[Dataset entries]
□ □ □ □

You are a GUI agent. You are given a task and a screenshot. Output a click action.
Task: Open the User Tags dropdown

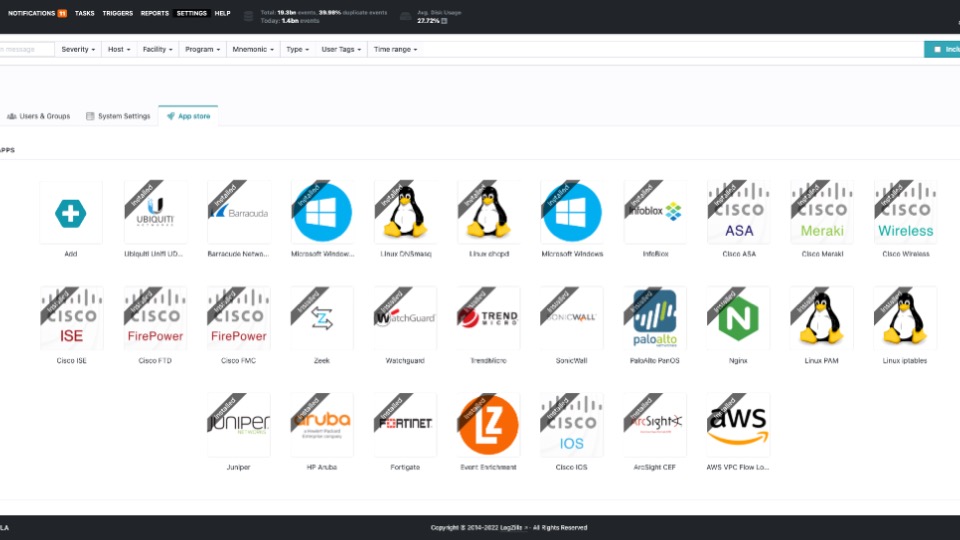pyautogui.click(x=340, y=49)
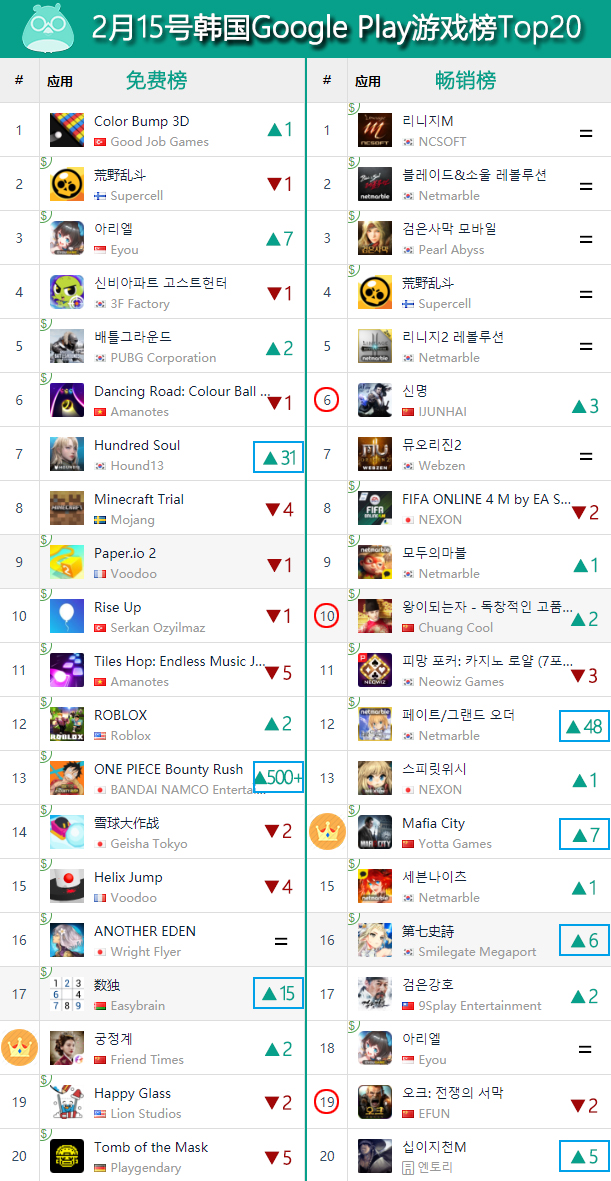Select the FIFA ONLINE 4 M icon
The width and height of the screenshot is (611, 1181).
[x=375, y=508]
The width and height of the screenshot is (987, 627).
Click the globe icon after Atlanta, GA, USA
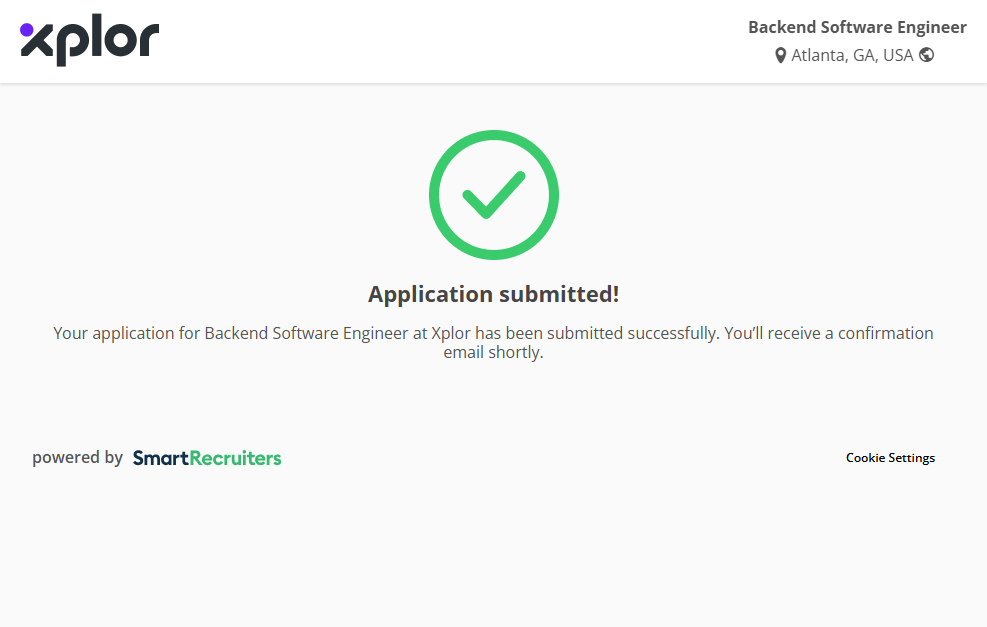tap(926, 55)
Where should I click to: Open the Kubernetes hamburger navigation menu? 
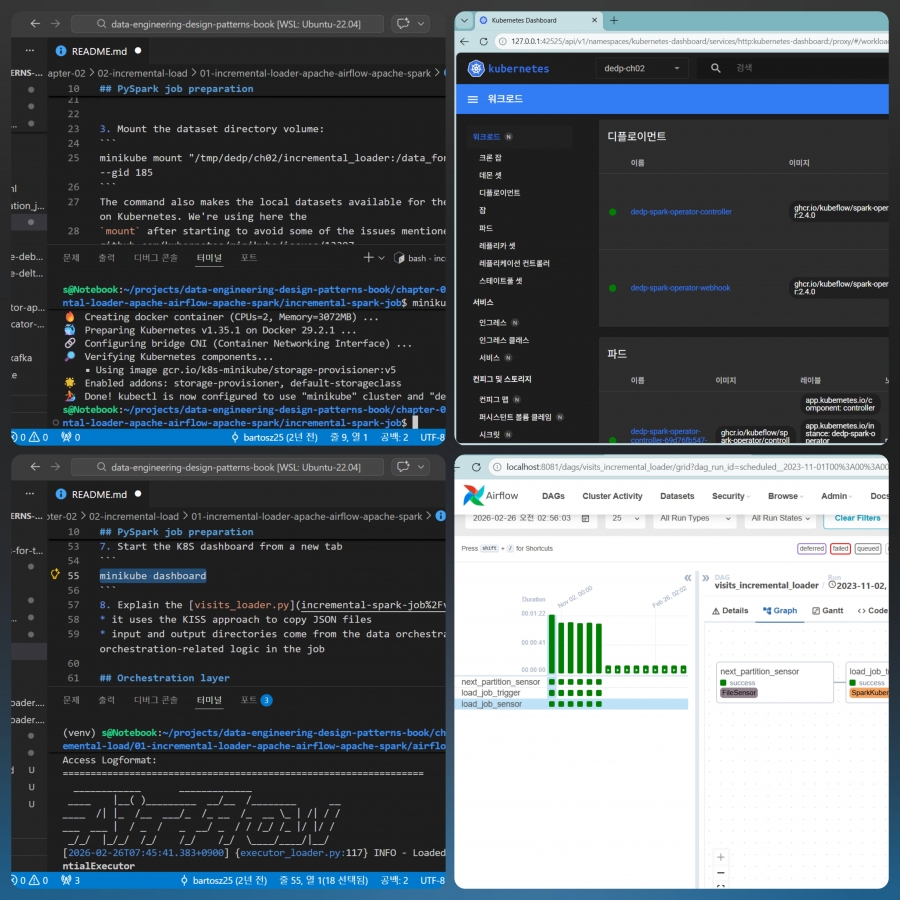pyautogui.click(x=474, y=100)
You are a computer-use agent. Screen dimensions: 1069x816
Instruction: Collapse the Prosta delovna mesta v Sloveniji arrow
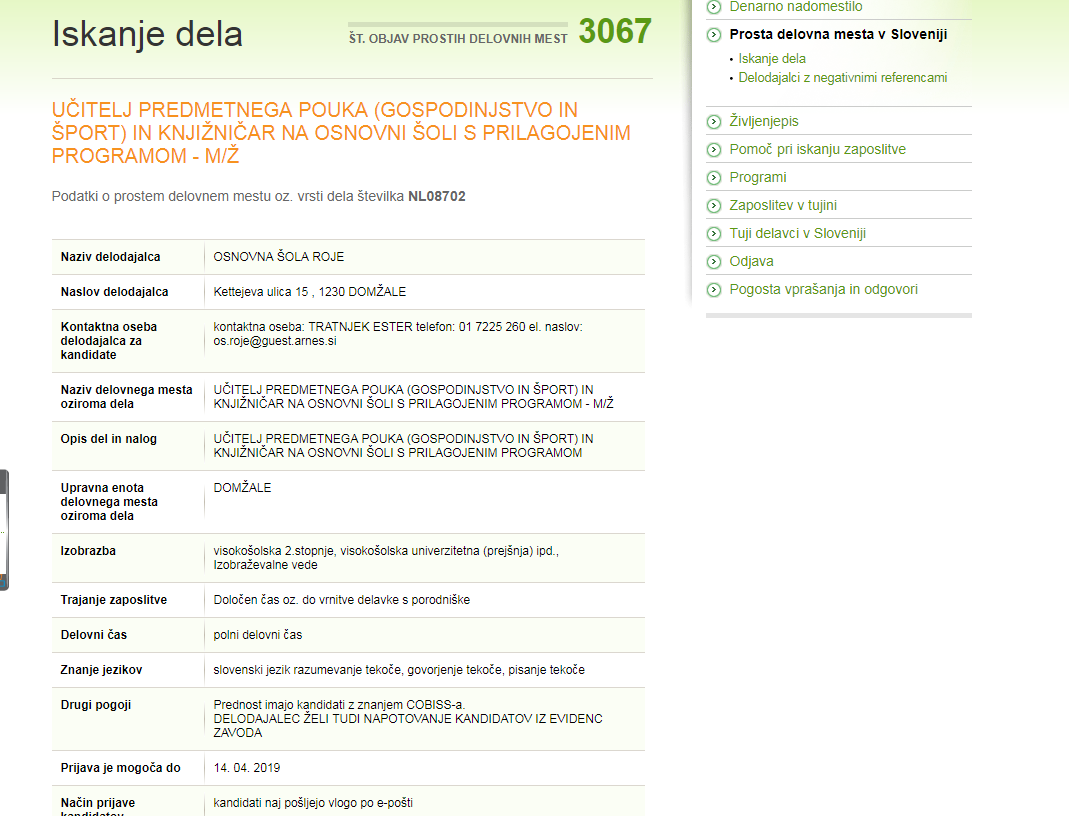click(714, 35)
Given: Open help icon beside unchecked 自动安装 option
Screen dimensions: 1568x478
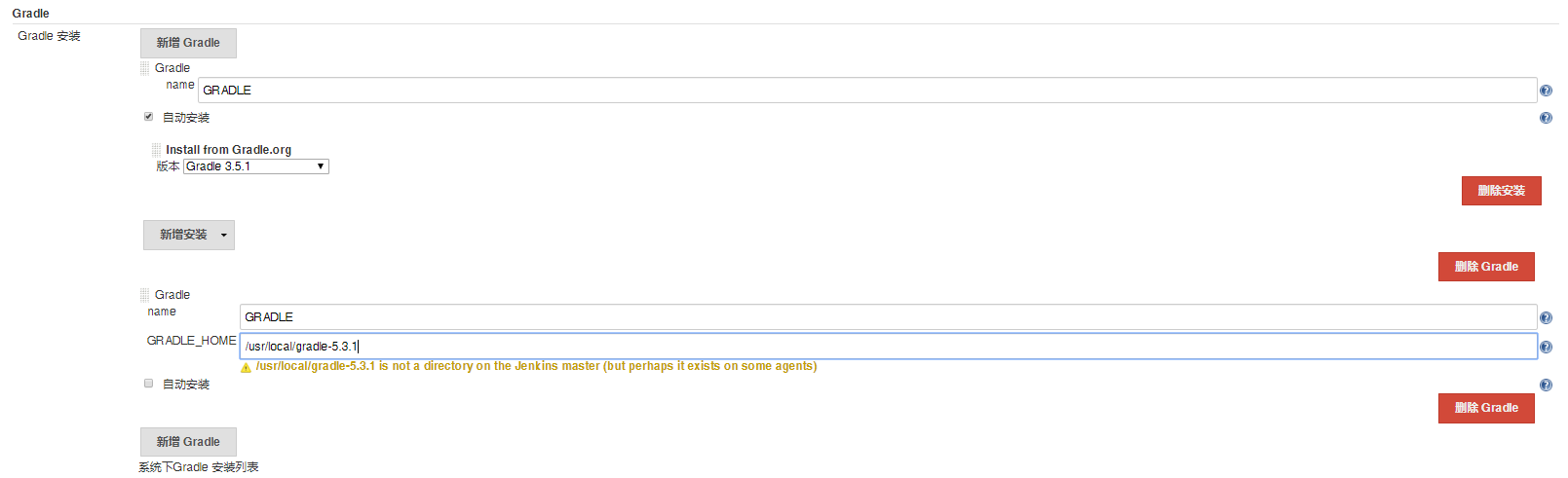Looking at the screenshot, I should (x=1546, y=385).
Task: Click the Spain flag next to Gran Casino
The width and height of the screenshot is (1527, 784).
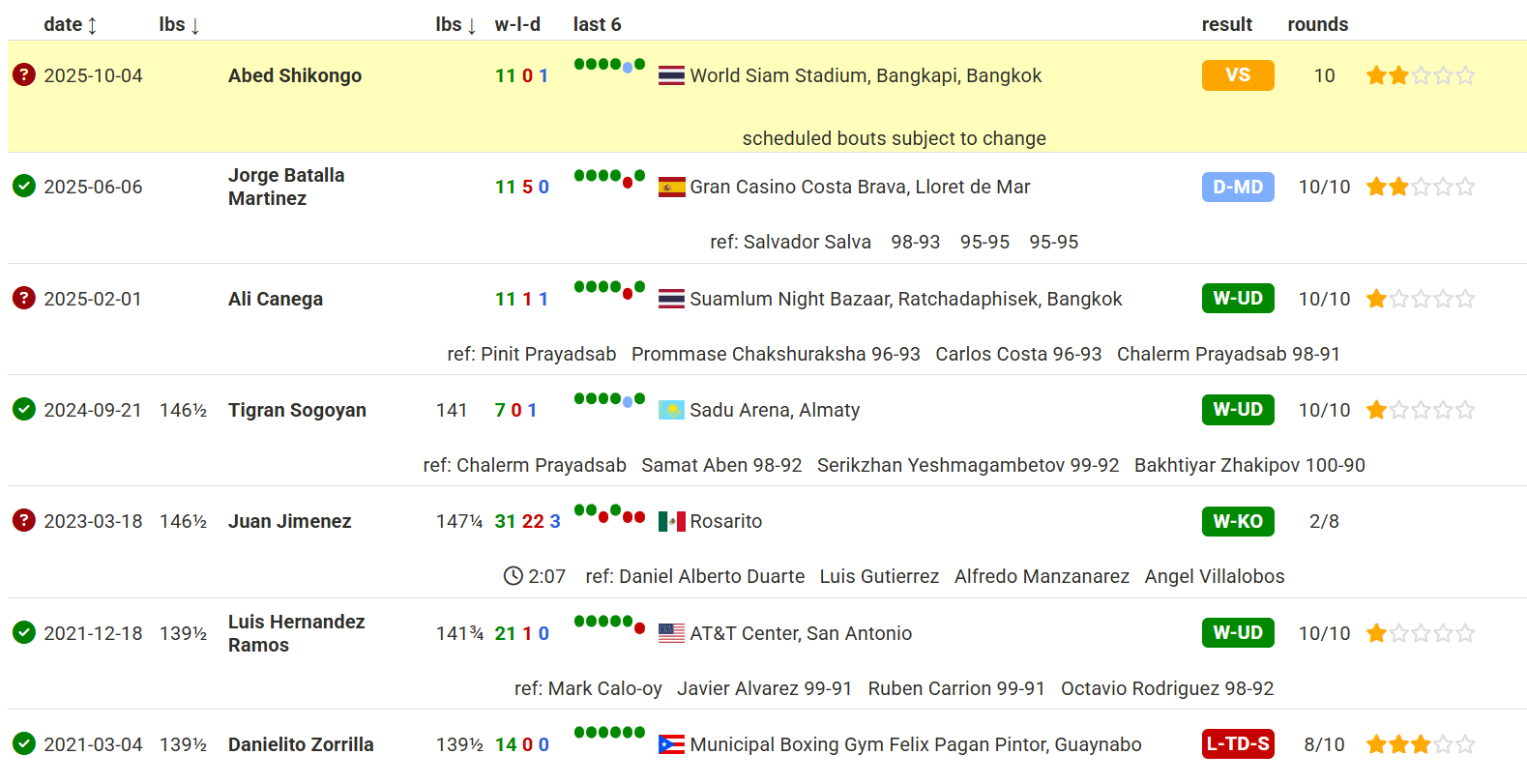Action: click(671, 187)
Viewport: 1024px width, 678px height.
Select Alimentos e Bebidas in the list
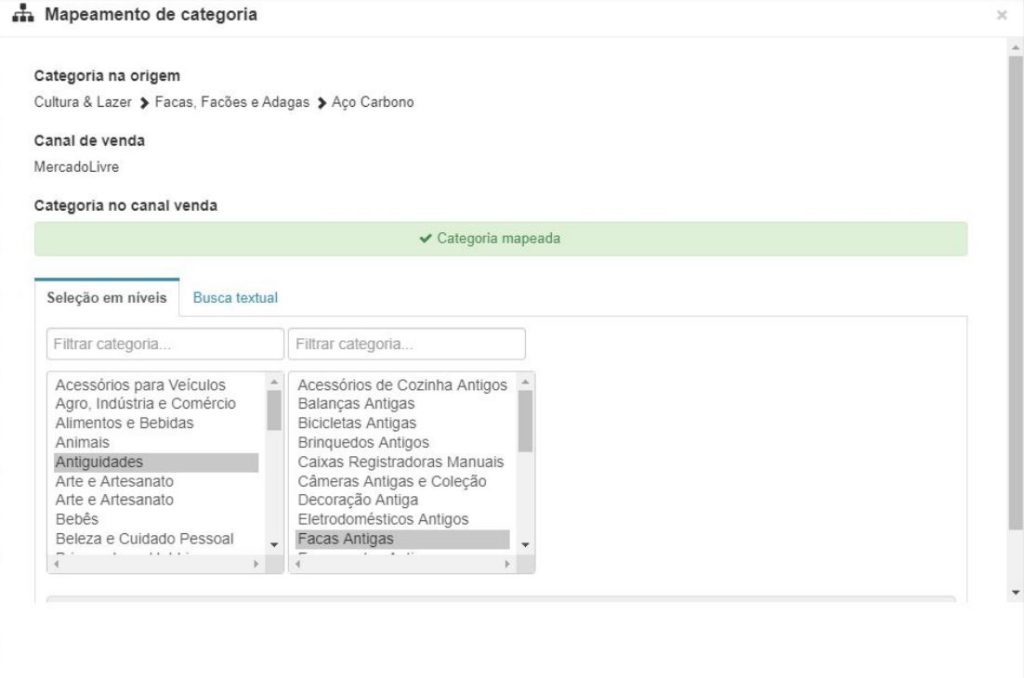coord(124,423)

□ □ □ □

- YOUR INSTRUCTIONS:
Each line above that contains the word "agent" must be copied.

- TASK SOLUTION:
You are a GUI agent. You are given a task and a screenshot. Output a click action.
You are a computer-use agent. Screen dimensions: 1069x816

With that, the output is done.